Overview
This node converts HTML content into a DOCX document using a local Pandoc executable. It supports inputting HTML directly or extracting it from a JSON field. The node is useful for automating document generation workflows where HTML content needs to be transformed into Word documents, such as generating reports, letters, or formatted documents from web content or other HTML sources.
Use Case Examples
- Convert a simple HTML snippet directly into a DOCX file for download or further processing.
- Extract HTML content from a JSON field in incoming data and convert it into a DOCX document.
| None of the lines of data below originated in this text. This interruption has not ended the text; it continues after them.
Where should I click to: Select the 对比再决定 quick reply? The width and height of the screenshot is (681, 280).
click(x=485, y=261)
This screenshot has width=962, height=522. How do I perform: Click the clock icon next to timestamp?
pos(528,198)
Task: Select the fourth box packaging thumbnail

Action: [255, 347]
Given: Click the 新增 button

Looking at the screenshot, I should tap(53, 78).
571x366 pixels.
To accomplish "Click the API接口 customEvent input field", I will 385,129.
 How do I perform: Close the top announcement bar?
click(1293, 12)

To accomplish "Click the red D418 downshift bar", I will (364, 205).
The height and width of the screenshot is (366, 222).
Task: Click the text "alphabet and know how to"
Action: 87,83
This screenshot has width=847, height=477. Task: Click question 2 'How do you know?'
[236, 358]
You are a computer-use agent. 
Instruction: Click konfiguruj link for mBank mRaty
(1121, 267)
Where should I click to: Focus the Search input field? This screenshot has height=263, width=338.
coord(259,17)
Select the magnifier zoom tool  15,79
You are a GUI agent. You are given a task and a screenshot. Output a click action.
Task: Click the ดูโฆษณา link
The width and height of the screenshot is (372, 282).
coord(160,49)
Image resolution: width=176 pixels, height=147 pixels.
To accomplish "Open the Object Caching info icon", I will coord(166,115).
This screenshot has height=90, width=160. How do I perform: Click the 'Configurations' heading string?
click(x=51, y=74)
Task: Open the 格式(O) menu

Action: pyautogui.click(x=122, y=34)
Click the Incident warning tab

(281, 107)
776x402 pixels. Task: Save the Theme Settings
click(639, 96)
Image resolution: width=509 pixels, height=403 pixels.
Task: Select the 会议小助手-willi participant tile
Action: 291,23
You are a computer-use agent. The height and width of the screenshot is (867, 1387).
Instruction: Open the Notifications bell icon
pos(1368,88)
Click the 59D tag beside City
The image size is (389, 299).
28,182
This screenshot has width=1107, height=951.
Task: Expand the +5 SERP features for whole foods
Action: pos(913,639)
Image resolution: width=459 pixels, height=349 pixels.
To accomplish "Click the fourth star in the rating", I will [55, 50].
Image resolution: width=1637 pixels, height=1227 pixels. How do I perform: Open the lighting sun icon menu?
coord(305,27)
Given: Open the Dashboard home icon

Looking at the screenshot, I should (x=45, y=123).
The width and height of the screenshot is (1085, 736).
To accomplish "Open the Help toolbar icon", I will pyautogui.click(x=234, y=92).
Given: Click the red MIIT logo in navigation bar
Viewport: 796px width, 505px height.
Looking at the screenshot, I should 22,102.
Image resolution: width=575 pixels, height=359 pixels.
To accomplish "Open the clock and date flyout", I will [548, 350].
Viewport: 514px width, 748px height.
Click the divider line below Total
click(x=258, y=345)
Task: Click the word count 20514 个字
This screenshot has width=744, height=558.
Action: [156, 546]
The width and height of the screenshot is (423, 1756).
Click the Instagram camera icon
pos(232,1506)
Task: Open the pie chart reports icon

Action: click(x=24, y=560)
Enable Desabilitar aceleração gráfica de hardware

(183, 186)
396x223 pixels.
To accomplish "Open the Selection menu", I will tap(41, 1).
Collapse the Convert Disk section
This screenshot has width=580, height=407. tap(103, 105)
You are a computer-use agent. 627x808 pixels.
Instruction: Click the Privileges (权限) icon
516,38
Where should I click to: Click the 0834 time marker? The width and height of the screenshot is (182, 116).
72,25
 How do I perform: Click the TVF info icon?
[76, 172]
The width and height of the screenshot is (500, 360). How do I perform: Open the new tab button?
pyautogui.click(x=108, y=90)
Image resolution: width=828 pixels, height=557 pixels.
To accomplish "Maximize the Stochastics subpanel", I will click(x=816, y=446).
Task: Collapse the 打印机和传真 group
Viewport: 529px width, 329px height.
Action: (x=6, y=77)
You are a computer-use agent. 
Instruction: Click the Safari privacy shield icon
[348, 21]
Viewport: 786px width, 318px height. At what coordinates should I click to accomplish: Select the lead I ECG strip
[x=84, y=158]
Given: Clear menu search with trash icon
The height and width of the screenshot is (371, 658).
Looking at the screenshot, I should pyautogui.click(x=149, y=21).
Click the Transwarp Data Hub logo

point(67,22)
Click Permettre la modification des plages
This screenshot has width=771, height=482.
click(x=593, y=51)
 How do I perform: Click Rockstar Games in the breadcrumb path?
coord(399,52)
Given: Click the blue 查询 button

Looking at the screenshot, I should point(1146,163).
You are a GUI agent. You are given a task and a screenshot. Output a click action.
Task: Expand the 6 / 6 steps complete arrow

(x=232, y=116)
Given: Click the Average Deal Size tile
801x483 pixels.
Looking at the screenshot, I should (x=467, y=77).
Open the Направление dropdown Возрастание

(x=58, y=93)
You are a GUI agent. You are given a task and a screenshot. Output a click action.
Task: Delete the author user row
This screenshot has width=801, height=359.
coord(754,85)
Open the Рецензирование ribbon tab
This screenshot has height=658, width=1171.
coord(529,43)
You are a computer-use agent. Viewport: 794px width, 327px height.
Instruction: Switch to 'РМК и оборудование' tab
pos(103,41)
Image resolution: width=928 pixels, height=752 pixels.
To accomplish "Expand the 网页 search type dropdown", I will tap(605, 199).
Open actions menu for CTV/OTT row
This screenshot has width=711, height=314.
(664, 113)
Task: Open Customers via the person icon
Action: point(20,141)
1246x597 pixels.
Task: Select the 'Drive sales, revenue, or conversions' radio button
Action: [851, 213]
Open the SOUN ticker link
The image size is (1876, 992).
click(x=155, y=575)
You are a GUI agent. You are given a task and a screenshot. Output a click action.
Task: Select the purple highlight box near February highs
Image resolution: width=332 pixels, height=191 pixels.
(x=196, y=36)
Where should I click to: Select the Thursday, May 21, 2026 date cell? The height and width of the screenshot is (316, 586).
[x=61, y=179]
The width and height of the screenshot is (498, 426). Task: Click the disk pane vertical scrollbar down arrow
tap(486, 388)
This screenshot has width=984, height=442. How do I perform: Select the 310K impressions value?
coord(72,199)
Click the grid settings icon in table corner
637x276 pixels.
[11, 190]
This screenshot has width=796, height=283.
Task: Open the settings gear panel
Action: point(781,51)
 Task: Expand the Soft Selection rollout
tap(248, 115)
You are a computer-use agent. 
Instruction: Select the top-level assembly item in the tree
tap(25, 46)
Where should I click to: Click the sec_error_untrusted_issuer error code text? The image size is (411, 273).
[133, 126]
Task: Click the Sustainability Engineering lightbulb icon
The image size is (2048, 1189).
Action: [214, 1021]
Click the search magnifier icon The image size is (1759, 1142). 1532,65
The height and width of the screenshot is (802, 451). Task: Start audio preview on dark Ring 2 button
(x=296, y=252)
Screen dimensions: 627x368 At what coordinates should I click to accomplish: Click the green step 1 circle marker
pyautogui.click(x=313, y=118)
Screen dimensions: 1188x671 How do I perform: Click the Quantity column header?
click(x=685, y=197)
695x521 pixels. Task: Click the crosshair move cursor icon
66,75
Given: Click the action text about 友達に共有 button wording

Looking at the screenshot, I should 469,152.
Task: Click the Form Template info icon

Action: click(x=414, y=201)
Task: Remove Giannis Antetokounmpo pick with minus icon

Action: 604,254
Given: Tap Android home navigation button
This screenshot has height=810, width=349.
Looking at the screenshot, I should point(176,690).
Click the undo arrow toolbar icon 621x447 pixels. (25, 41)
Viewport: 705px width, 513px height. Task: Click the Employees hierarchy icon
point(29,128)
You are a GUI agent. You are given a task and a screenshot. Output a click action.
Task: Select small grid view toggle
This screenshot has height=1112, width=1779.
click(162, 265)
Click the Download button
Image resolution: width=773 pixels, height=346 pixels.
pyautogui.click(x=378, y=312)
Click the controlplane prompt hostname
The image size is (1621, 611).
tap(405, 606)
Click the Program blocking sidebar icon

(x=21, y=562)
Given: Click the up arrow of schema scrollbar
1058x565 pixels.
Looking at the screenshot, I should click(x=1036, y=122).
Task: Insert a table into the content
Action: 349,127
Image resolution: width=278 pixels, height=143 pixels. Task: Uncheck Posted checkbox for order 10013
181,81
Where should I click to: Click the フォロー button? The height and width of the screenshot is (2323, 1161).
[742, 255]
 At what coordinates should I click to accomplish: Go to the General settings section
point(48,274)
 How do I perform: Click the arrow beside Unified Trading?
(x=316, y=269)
- Embed local resources like images and CSS into the DOCX to produce standalone documents.
Properties
| Name | Meaning |
|---|---|
| HTML Source | Selects the source of the HTML input, either direct HTML input or from a JSON field. |
| HTML | The direct HTML string to convert to DOCX, used if HTML Source is 'Direct HTML'. |
| JSON Field | The JSON field path to extract the HTML string from, used if HTML Source is 'JSON Field'. |
| Output Binary Property | The name of the binary property where the resulting DOCX file will be stored. |
| File Name | The file name to assign to the generated DOCX document. |
| Pandoc Path | The path to the Pandoc executable, either absolute or available in system PATH. |
| Embed Resources | Whether to embed local resources (images, CSS) into the DOCX to produce a standalone document. |
| Resource Paths | Directories to search for local resources referenced in the HTML. |
| Reference DOCX Source | Selects a reference DOCX template to use during conversion, either none, a filesystem path, or a built-in minimal template. |
| Reference DOCX Path | Absolute path to the reference DOCX template, used if Reference DOCX Source is 'Filesystem Path'. |
| Whitespace Policy | How to normalize whitespace during conversion, either collapsing or preserving line breaks. |
| Use Minimal Reference | Whether to prefer using a minimal reference DOCX template when converting. |
| Timeout | Timeout in seconds for the Pandoc process to complete. |
| Additional Pandoc Arguments | Additional command-line arguments to pass to Pandoc for advanced customization. |
| Clean Output Mode | Enable output cleanup to simplify the DOCX structure, making it easier to diff and maintain. |
| Punctuation Normalization | Normalize common punctuation such as smart quotes and dashes, with options off or conservative. |
| Sanitize via CommonMark | Roundtrip HTML through CommonMark to simplify and sanitize the structure. |
| Strip Formatting Except Bold/Italic | Remove all formatting except bold and italic, preserving paragraph styles and numbering. |
| Remove Bookmarks | Remove bookmark tags from the DOCX output. |
| Collapse Empty Runs/Paragraphs | Remove empty runs and paragraphs produced by the conversion process. |
| Ensure xml:space="preserve" on Text | Ensure that text elements retain spacing by setting xml:space="preserve". |
| Normalization Profile (JSON) | Advanced JSON configuration for normalization profile to override defaults. |
Output
Binary
The node outputs the generated DOCX file as binary data under the specified binary property name.
JSON
error- Error message if the conversion fails for an item.
Dependencies
- Requires a local Pandoc executable accessible via the specified path or system PATH.
Troubleshooting
- Common issues include Pandoc not being installed or the path to the Pandoc executable being incorrect, resulting in errors when attempting to run the conversion.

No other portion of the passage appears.